Your objective:
Reproduce the entries from the line with "You are a computer-use agent." through the end of the entries, both ends included, leaving out the pictures.
** Start of Task material **
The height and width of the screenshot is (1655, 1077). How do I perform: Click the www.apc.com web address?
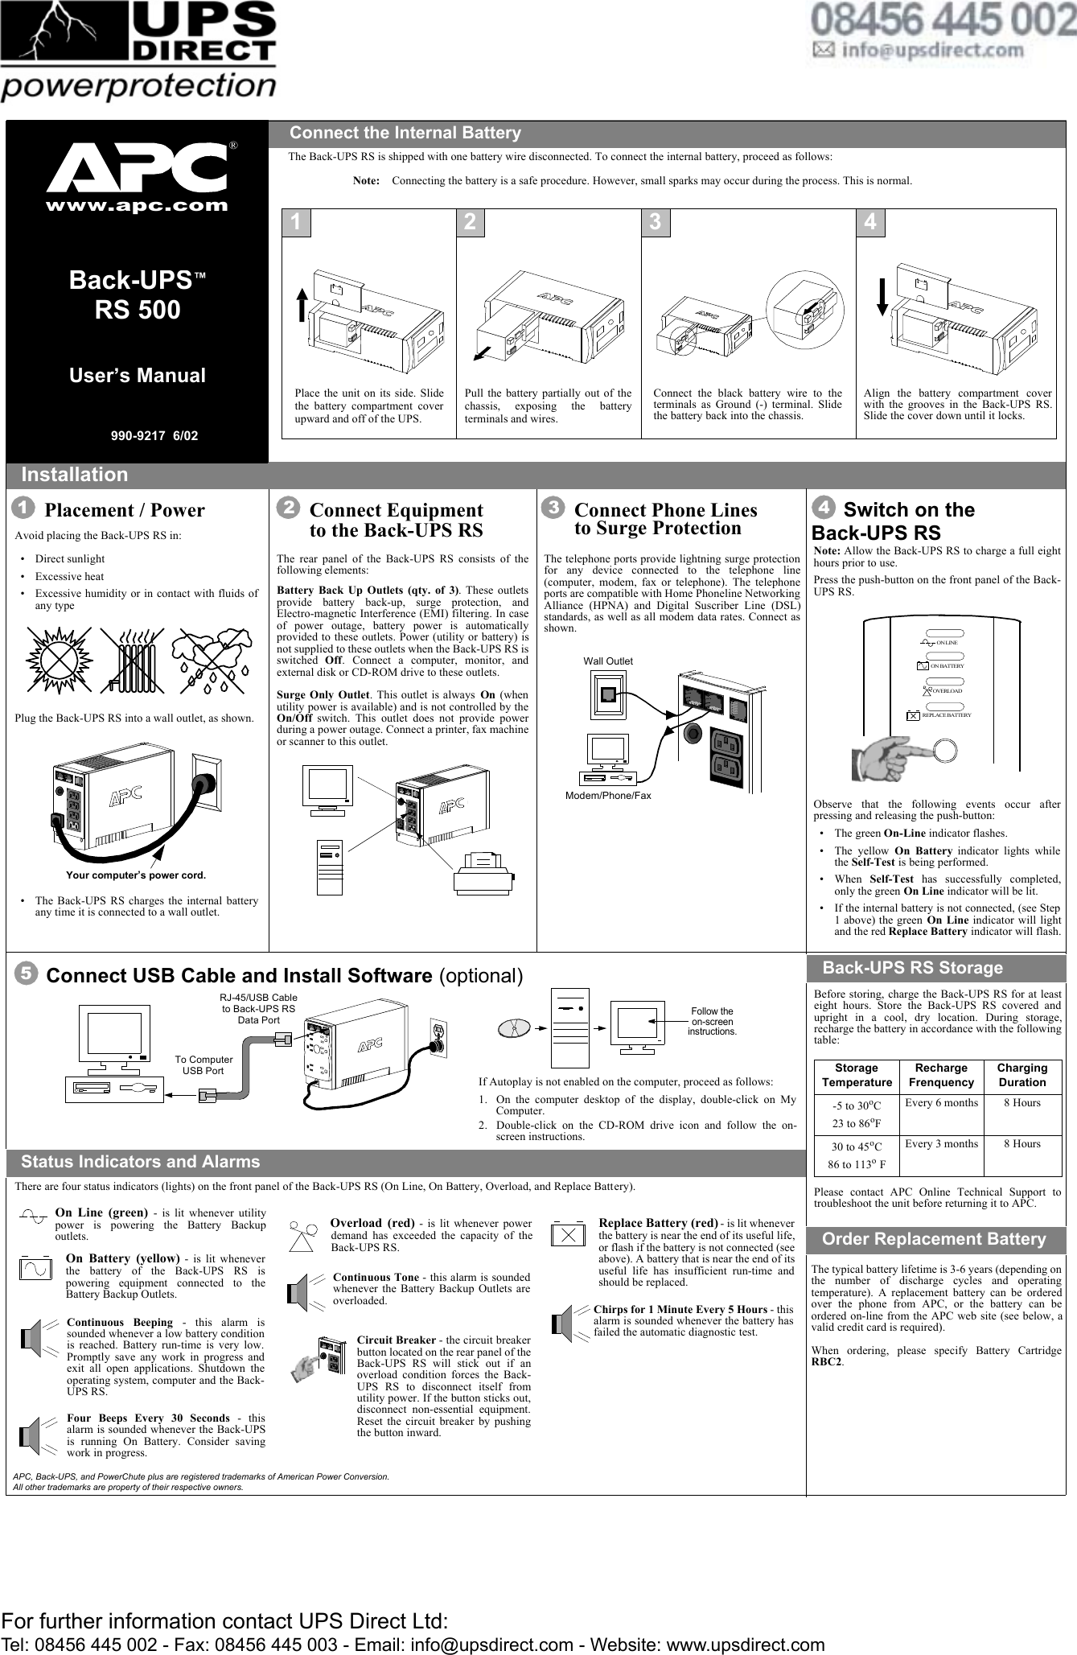(x=137, y=205)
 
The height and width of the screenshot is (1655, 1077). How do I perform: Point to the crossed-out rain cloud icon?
(x=212, y=659)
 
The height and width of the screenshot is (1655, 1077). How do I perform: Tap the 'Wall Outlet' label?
(x=608, y=661)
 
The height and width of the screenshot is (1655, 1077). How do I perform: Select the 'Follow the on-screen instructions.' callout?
(x=712, y=1021)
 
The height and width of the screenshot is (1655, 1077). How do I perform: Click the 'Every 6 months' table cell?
(x=941, y=1102)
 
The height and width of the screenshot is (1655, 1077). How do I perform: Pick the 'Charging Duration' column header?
(x=1022, y=1075)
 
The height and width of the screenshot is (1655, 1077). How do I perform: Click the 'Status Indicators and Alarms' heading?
(x=141, y=1162)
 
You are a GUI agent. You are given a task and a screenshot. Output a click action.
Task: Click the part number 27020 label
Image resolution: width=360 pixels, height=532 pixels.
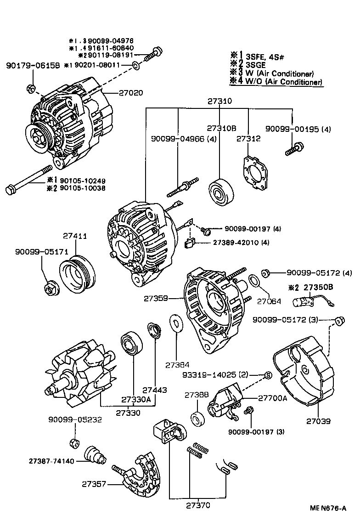point(130,92)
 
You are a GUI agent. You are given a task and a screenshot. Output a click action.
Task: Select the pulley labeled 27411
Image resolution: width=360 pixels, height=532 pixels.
point(78,274)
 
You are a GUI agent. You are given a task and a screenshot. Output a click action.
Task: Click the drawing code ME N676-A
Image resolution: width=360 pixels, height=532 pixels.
point(327,509)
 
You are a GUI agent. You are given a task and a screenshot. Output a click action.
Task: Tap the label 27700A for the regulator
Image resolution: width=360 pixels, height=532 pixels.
point(273,398)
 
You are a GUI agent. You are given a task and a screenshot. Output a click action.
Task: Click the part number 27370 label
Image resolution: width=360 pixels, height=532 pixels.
point(198,505)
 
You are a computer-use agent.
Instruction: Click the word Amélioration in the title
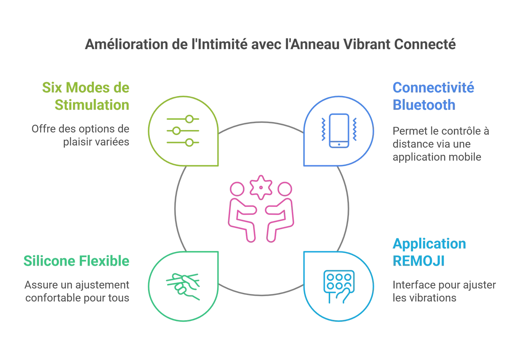(126, 44)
** End of Task material **
Full output:
You are a computer-use agent.
Instruction: Click the word Amélioration in the title
(126, 44)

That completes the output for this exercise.